Wednesday, March 02, 2005

Bending Over and Taking It.

I'm having a hard time with something.

Have you ever wanted something so bad it hurts?

Yeah, right now I've totally worked myself into a lather because I want to work for the CBC so desperately. I have to write a cover letter and submit my resume, but I don't know where it start. Basically, this is what it would read if I wrote it now:

Dear CBC,
I love you. I've been a fan way before I was of an age when it was cool. Hell, it's still not cool. I'm willing to start at the bottom, just to have a chance to work for the company that has so much history, talent and patriotism wrapped up in one crown corporation. Thinking about you makes me weep.
I'll pour The Mansbridge's coffee. I'll clip Shelagh's fingernails.

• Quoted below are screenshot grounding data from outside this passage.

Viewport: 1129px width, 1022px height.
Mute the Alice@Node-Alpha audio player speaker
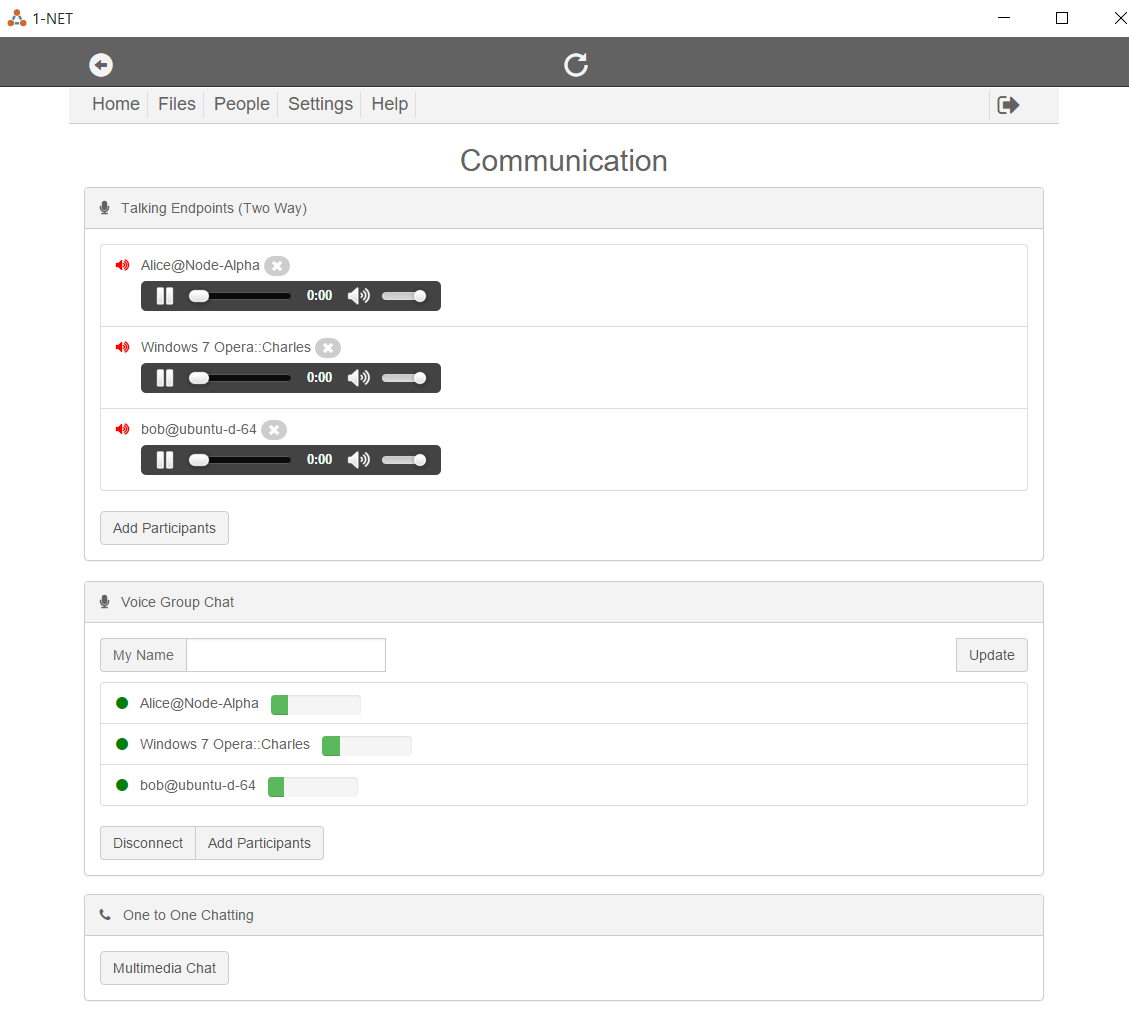coord(358,296)
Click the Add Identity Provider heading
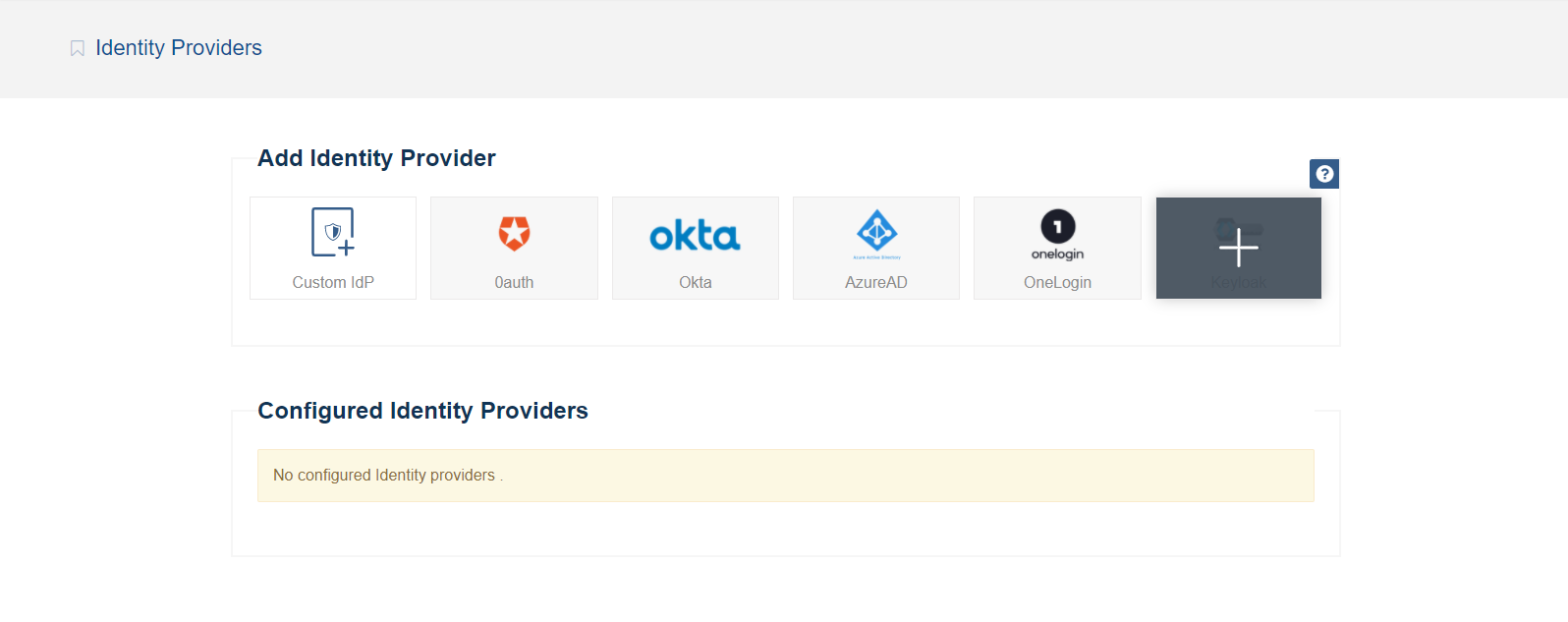1568x622 pixels. coord(376,158)
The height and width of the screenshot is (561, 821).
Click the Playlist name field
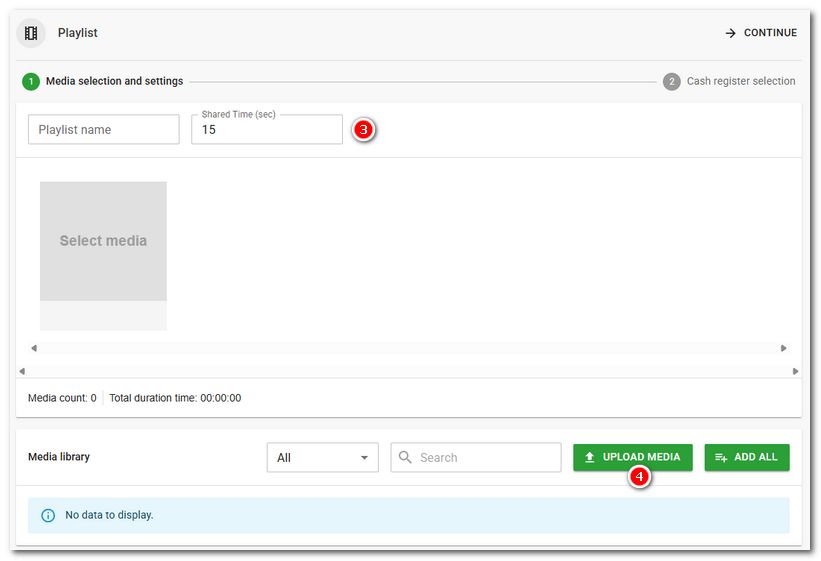coord(103,129)
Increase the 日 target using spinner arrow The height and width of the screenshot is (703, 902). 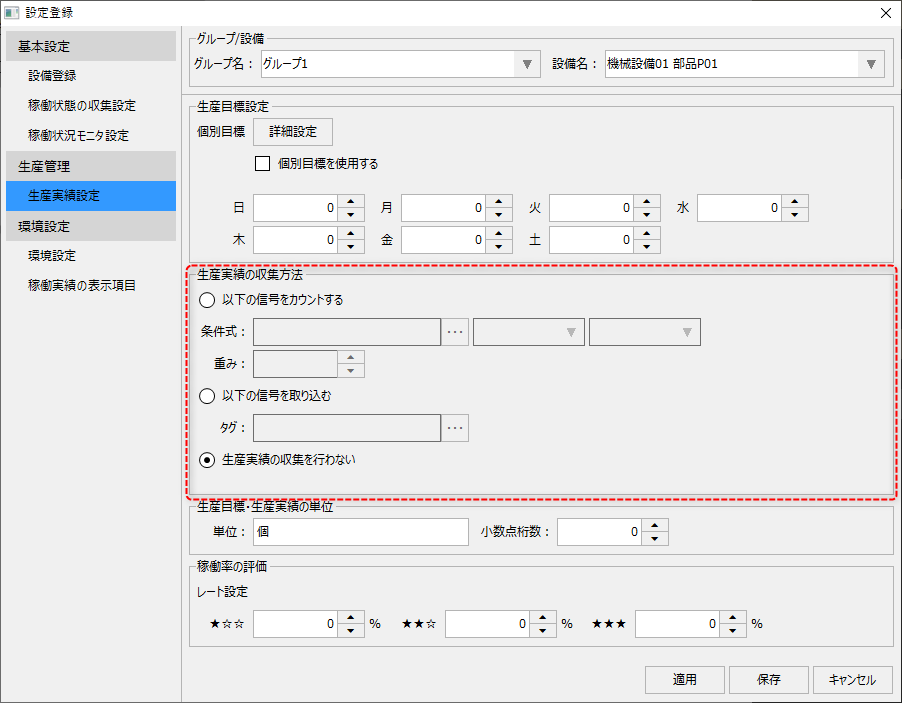[x=351, y=201]
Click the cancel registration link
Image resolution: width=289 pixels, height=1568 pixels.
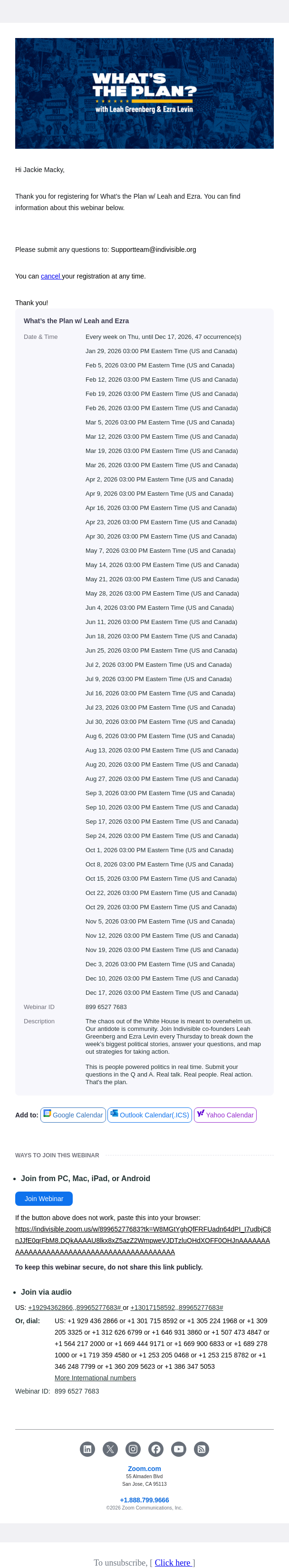(x=50, y=276)
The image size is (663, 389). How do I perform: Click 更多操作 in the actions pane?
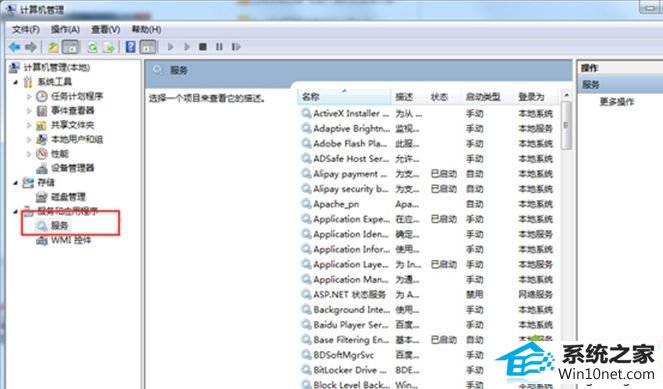[x=617, y=102]
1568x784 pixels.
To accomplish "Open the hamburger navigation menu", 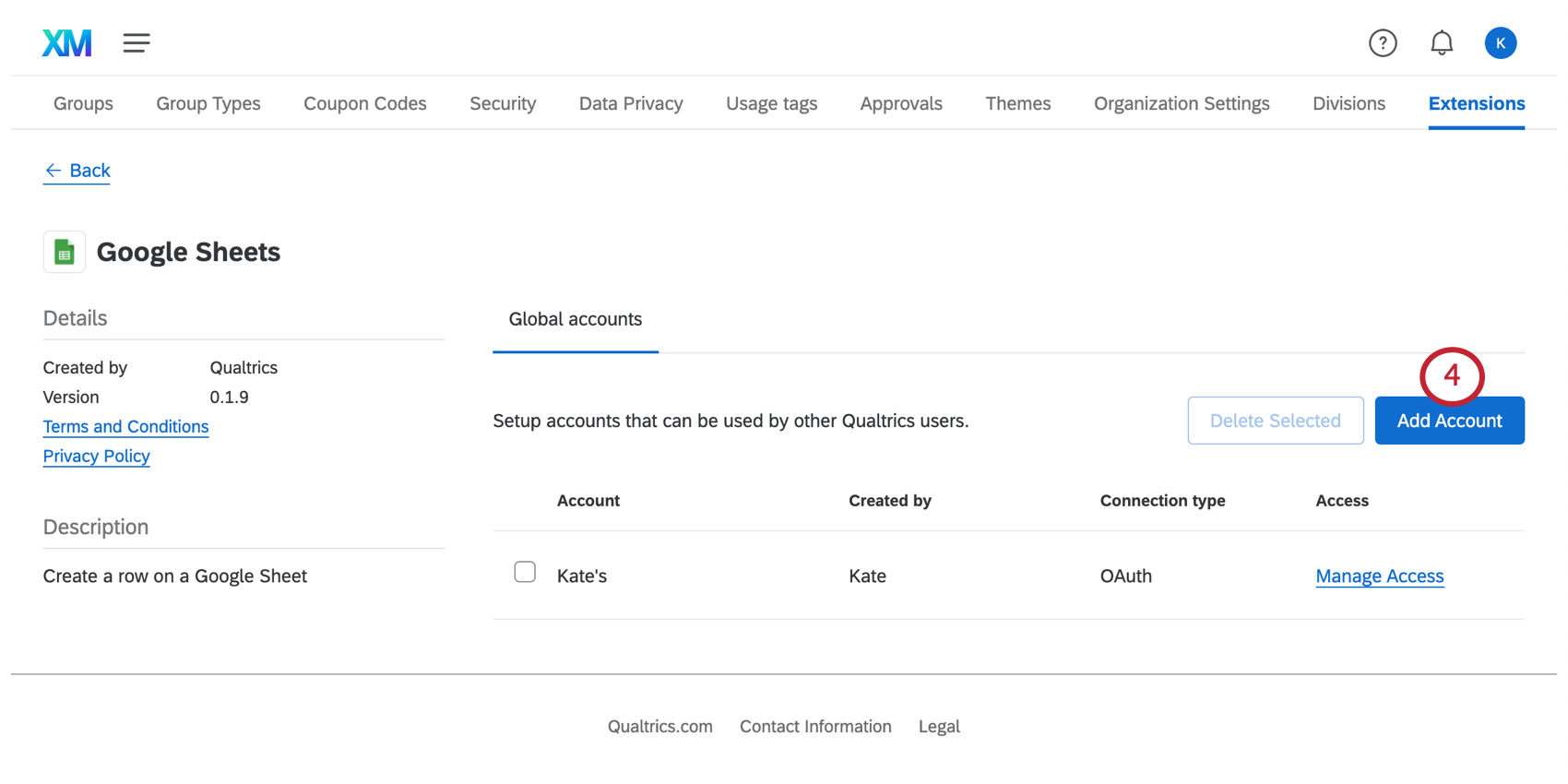I will click(x=137, y=43).
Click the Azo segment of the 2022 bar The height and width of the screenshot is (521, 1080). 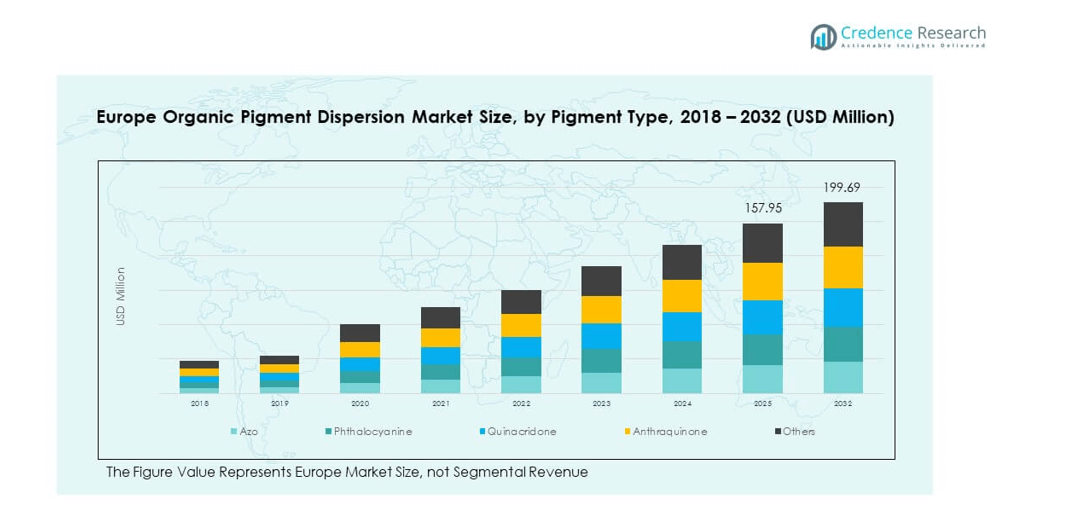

I'll lovingly comb gel through Rick Mercer's curls and I'll do any number of unmentionable things for Stroumboulopoulis.
In conclusion, I'm willing to grab my ankles for you every day 9-5. It's hard to find that kind of dedication.
Think about it.
Love,
Catherine S. Sweet.

Suggestions?

3 comments:

mel said...

uhm, the response you might get from that could be more along the lines of a restraining order and not a job offer. I'd keep fine tuning. Any idea what city you want to work at? Applying somewhere instead of to the national entity may help your resume make it to the top. But hell, what do I know? I've been looking for a crappy job for a year and still haven't found one.

Rosey said...

Oh my gosh Catherine, I think you would be absolutely perfect to work at the CBC! I can totally picture you as the next Shelagh Rogers.

Catherine said...

Augh! Ro, I know!!! It's so crap, because I know I'd be so great there, in whatever capacity they'd give me (to start), but my words are absolutely failing me. For real, though, I'm not even that fussed about being a broadcasting "personality," as long as I can work under the CBC umbrella.

One of my friends here said I had to stop thinking of it as the end-all-and-be-all or I'll never get in. She said when I think of it like, in the process, I belittle myself. Maybe.